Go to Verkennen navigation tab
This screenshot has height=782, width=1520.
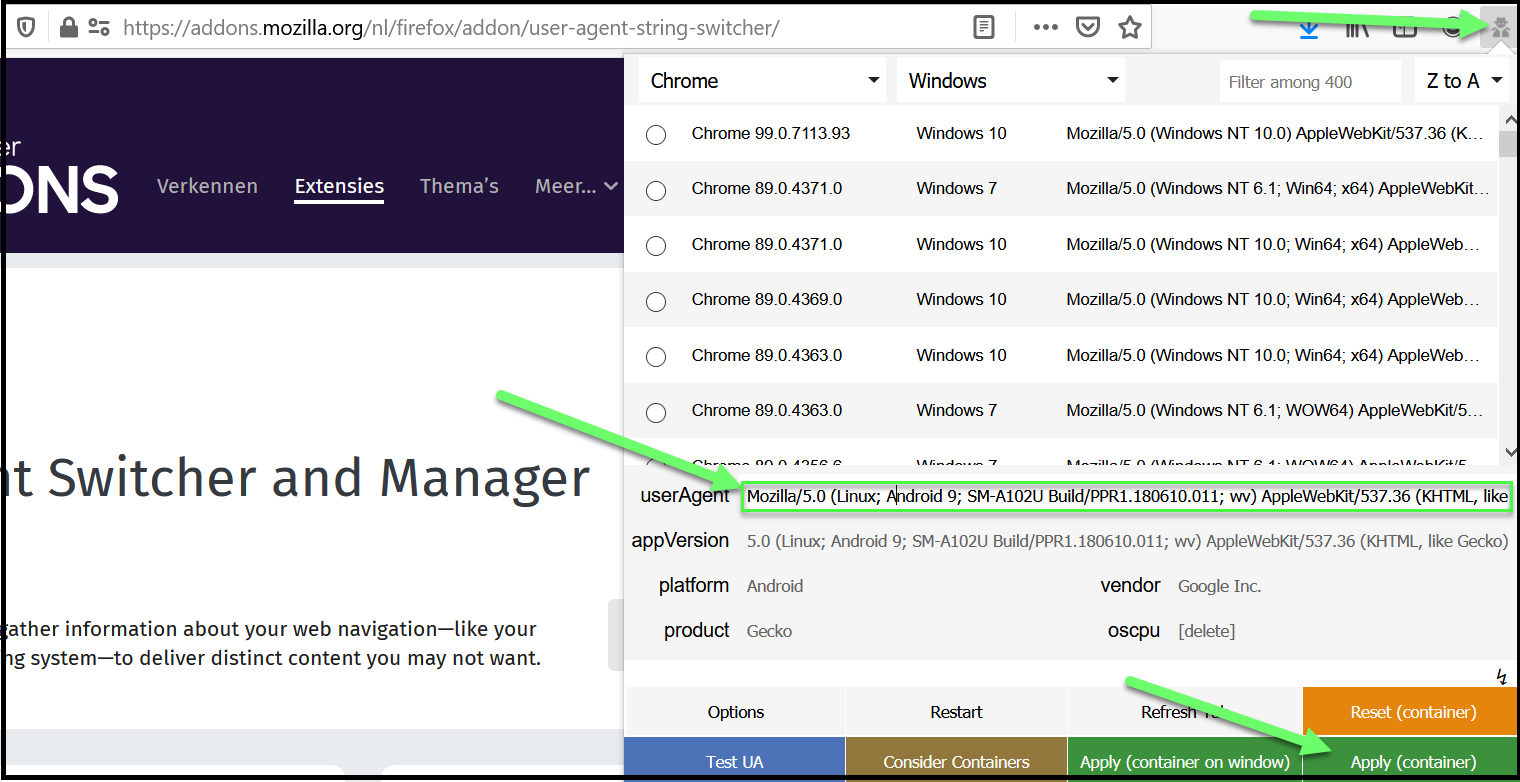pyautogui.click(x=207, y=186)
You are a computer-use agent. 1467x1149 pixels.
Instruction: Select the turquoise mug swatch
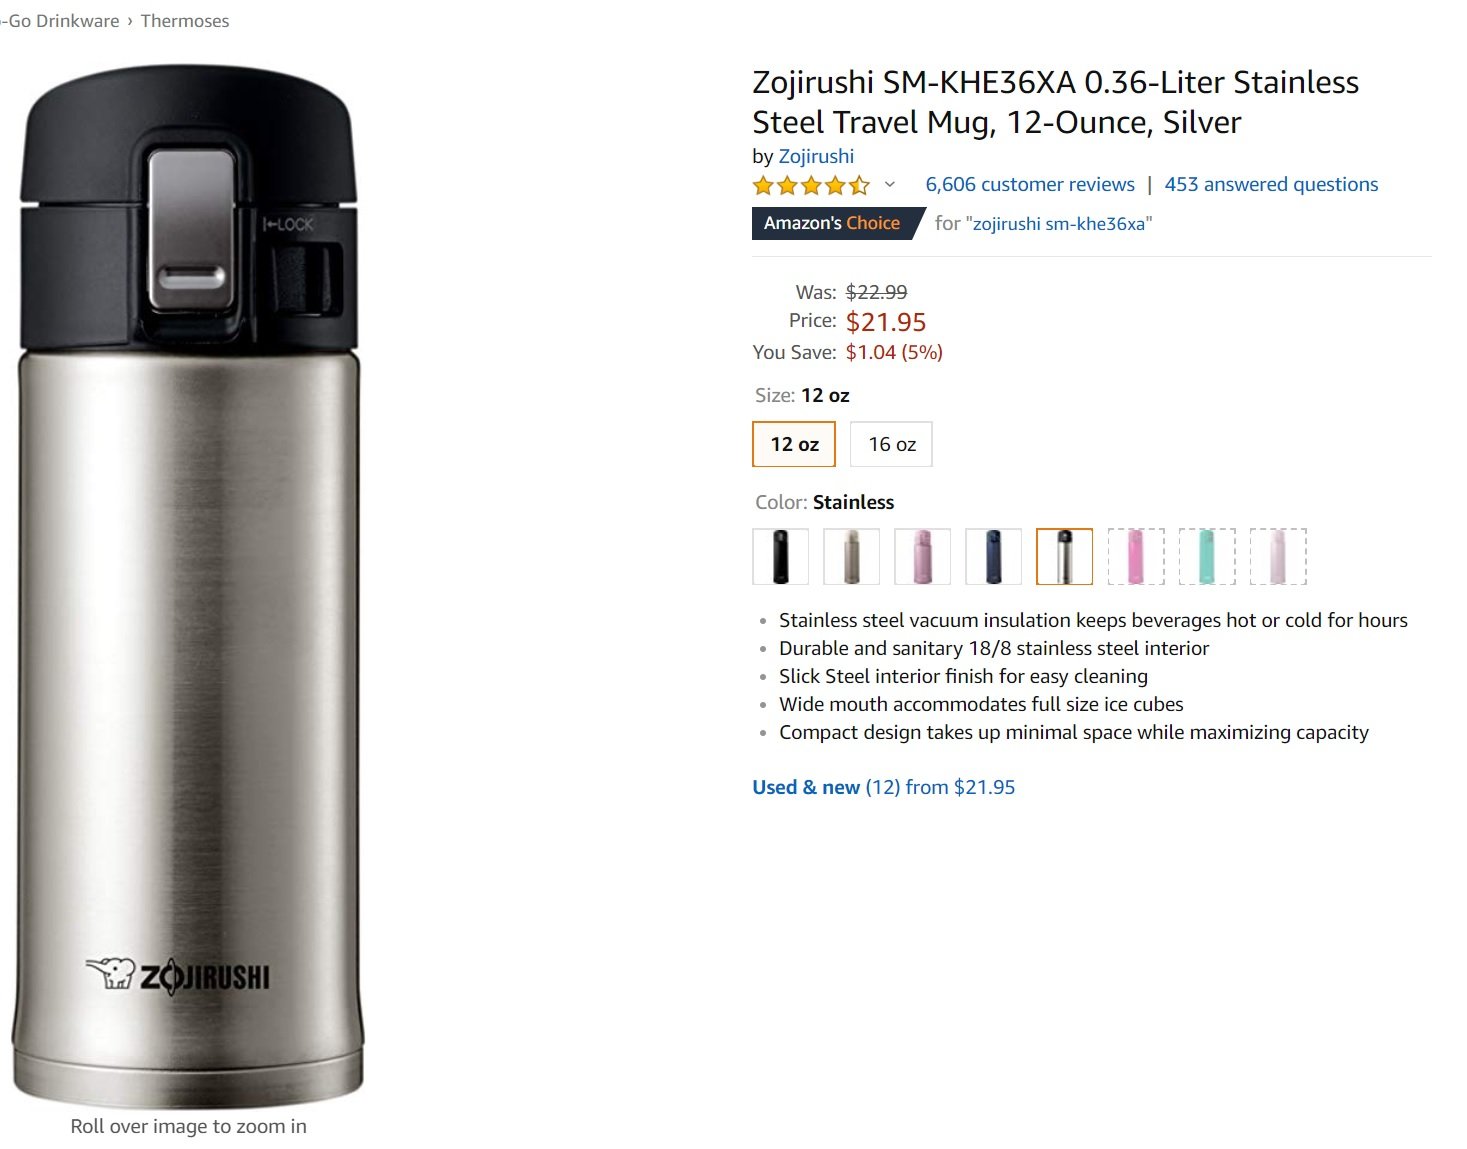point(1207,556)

========

▸ TO DO
Leave the pictures out and print the whole listing precisely.

▸ RESPONSE
Go to Verkennen navigation tab
This screenshot has height=782, width=1520.
pyautogui.click(x=207, y=186)
You are a computer-use agent. 1467x1149 pixels.
Instruction: Select the turquoise mug swatch
point(1207,556)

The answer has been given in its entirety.